The Onsite Identification and Verification System (OIVS) is a mobile technology device used by Bangladesh's elite security force, the Rapid Action Battalion (RAB), to instantly identify and verify information about suspects and criminals on field.

== Background ==
Prior to OIVS, when RAB arrested suspects, officers had to transport them to the nearest RAB office to manually look up their fingerprints, national IDs, and other information in databases to identify them.

== Technology ==
OIVS consists of a portable, smartphone-like device that can be operated anywhere through an internet connection. By inputting a suspect's fingerprint, national ID number, or date of birth into the OIVS device, officers can instantly pull up identification information and criminal history from connected government databases.
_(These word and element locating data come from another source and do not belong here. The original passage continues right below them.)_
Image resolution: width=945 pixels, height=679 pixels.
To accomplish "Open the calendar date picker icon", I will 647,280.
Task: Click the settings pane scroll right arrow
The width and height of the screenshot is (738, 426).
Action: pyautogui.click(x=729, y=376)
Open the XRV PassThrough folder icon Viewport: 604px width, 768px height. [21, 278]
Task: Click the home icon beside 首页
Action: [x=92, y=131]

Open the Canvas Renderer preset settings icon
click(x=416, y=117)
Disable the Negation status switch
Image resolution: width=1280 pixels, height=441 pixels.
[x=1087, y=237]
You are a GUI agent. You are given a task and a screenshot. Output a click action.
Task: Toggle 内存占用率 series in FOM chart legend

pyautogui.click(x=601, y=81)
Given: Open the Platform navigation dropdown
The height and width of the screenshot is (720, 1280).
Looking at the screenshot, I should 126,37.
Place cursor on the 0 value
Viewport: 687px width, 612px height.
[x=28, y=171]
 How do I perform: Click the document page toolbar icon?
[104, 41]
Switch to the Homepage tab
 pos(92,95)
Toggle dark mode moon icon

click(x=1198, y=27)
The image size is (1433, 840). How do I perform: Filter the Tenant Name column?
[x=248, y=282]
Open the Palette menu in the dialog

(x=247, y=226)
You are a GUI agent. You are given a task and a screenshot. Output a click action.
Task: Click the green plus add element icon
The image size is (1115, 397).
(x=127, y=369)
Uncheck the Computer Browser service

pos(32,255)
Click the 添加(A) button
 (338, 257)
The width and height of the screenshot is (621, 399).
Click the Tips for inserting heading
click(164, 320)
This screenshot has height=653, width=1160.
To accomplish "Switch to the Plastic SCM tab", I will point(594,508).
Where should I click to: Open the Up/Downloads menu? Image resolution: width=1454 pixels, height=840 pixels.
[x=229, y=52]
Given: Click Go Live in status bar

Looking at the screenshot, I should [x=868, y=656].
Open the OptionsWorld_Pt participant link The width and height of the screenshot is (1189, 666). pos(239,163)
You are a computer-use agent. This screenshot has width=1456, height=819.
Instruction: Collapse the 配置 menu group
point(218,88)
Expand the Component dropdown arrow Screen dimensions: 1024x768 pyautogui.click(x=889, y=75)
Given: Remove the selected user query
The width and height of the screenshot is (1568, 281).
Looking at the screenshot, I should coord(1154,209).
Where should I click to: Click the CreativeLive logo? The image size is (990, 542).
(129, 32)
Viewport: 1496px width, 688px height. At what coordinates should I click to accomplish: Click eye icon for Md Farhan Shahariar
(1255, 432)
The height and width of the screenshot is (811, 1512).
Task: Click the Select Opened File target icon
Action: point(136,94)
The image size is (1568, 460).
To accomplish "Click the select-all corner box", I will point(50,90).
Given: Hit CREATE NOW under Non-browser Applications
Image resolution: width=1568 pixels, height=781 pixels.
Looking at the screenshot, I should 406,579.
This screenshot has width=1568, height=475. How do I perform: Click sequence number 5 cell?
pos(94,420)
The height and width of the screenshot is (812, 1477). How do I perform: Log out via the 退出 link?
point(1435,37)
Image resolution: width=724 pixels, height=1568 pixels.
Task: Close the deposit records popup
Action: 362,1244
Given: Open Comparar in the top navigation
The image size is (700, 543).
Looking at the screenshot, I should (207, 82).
The system currently connects to Bangladesh's National ID, passport, criminal records, and prison records databases. More databases such as driving licenses may be integrated in the future.

The software for the device was made in Bangladesh, and the hardware were imported from abroad.

=== Future development ===
Planned OIVS upgrades include:
- Expanding database connectivity to driving licenses, immigration, and police databases
- Enabling photo-matching capabilities along with biometrics
- Improving security features on the devices

== Usage ==
OIVS aids RAB in:
- Identifying arrested suspects and criminals in the field, even those using disguises or fake IDs
- Accessing prior criminal records and arrests for questioning and investigations
- Adding biometric and biographical data on new suspects into the system
- Identifying bodies of deceased individuals
- Reuniting mentally disabled people separated from families.

As of early 2024, over 15 RAB battalions across Bangladesh have received OIVS devices and officer training. Company commanders currently operate the devices with strict security protocols.

The device has been used in the 2024 national election.

== Impact ==
The technology has been credited with identifying wanted murder suspects, members of terrorist organizations, as well as unknown deceased bodies and mentally disabled people to return them to families faster.